0

I'm trying to develop some code to find the significance of using an auxiliary data source to improve the predictability of a final product. I have the data ready in matlab, which is my preferred program for analysis.

I'm trying to solve the following equation.

P(t,i) = a(i) + b(i)*Z(t,i) + c(i)*Y(t,i) + d(i)*X(t,i) + e(i)*W(i)

Where, P, Z, Y, X, W are known, t and i are indices and I wish to find the values for a, b, c, d and e which minimise the difference between existing value of P and the predicted value of P.

t = 1:20 and i ~ 1:250000

Eventually I will set the value of e(i) to zero and see how much improvement I get from adding the extra variable, before testing with a random number stream too.

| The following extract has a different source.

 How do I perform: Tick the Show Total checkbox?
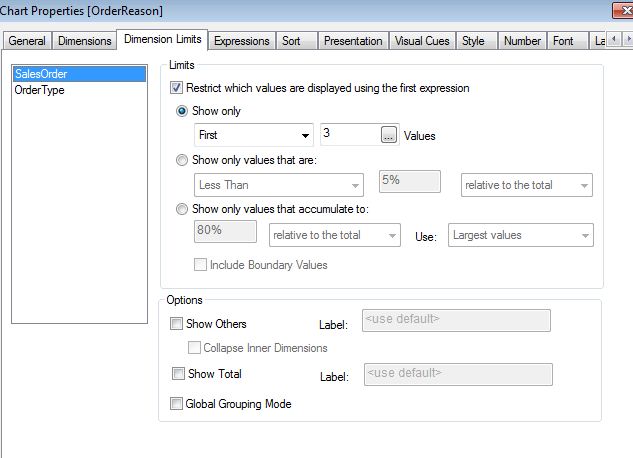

If more detail is needed I will try to provide it, many thanks.

I've tried the method suggested below however because my Z, Y and X values are matrices then the output matrix sol is 3 times the width of t + the one element of e. I've read further around and think the method should be one of either the Generalised linear model or the Panel regression model but I'm not sure how to set one up. I've re-read the examples from mathworks a few times and am still confused.

Ben
  • 1
  • 3

1 Answers1

0

You can calculate your coefficients using mldivide, where MATLAB will give you the least-squares solution for an overdetermined system. If I understand the question correctly, you want to calculate the coefficients for every i, so you have to iterate over i.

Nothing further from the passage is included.